__Work to complete__.
Find the line that contains "Where should I click to: Open"; then retype it and each line after it, exactly, through the final line of the data below.

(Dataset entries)
== Segment start ==
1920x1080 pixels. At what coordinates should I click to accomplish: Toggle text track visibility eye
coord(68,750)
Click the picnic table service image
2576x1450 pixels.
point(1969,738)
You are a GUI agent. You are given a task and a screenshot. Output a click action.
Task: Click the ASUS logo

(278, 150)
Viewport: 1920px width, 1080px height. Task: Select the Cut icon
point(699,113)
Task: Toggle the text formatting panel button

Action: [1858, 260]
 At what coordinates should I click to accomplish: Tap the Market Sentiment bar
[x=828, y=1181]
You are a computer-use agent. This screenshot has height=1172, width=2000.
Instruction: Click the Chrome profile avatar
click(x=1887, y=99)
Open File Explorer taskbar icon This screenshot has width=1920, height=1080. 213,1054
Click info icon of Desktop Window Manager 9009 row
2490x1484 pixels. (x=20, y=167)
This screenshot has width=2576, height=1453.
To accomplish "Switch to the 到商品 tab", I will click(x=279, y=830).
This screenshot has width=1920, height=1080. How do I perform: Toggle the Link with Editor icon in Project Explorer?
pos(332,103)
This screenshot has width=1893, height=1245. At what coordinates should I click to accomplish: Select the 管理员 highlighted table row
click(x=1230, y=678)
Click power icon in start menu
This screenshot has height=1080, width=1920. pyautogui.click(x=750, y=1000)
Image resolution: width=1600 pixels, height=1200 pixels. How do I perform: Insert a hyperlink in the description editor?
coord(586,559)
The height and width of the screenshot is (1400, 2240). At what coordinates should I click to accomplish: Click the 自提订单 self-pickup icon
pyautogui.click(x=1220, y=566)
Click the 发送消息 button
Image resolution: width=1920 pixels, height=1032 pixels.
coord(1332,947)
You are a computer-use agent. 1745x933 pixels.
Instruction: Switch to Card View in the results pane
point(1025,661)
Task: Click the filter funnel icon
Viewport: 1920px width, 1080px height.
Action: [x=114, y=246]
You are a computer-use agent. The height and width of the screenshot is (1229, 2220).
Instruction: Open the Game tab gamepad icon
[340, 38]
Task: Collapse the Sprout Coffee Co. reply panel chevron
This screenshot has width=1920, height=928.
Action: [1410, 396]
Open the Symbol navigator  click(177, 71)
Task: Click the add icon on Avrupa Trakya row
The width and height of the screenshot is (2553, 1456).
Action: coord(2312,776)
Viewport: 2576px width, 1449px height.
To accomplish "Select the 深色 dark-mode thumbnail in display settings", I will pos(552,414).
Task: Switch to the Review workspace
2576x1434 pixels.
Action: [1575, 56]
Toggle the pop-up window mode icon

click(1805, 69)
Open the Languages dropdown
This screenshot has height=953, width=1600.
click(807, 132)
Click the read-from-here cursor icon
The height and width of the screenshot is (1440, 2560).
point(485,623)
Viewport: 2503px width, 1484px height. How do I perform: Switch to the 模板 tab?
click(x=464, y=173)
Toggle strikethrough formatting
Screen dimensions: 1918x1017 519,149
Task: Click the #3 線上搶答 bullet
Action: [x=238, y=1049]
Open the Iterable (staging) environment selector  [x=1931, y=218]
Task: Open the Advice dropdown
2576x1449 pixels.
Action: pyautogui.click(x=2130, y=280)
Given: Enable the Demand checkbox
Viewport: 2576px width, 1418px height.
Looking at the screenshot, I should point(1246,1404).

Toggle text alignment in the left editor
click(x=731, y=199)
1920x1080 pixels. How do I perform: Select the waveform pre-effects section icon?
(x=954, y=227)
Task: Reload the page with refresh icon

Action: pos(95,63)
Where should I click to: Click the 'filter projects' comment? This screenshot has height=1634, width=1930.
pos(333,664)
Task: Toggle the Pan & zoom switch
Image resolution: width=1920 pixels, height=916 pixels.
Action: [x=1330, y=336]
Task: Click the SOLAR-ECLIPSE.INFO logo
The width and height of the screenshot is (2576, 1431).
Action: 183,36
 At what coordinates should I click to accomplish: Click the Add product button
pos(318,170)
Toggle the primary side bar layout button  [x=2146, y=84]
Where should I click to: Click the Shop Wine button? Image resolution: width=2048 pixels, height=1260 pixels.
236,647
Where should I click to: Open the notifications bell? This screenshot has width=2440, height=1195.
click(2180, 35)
== Segment end ==
__Output__.
Where should I click to: Open the notifications bell? This screenshot has width=2440, height=1195.
click(2180, 35)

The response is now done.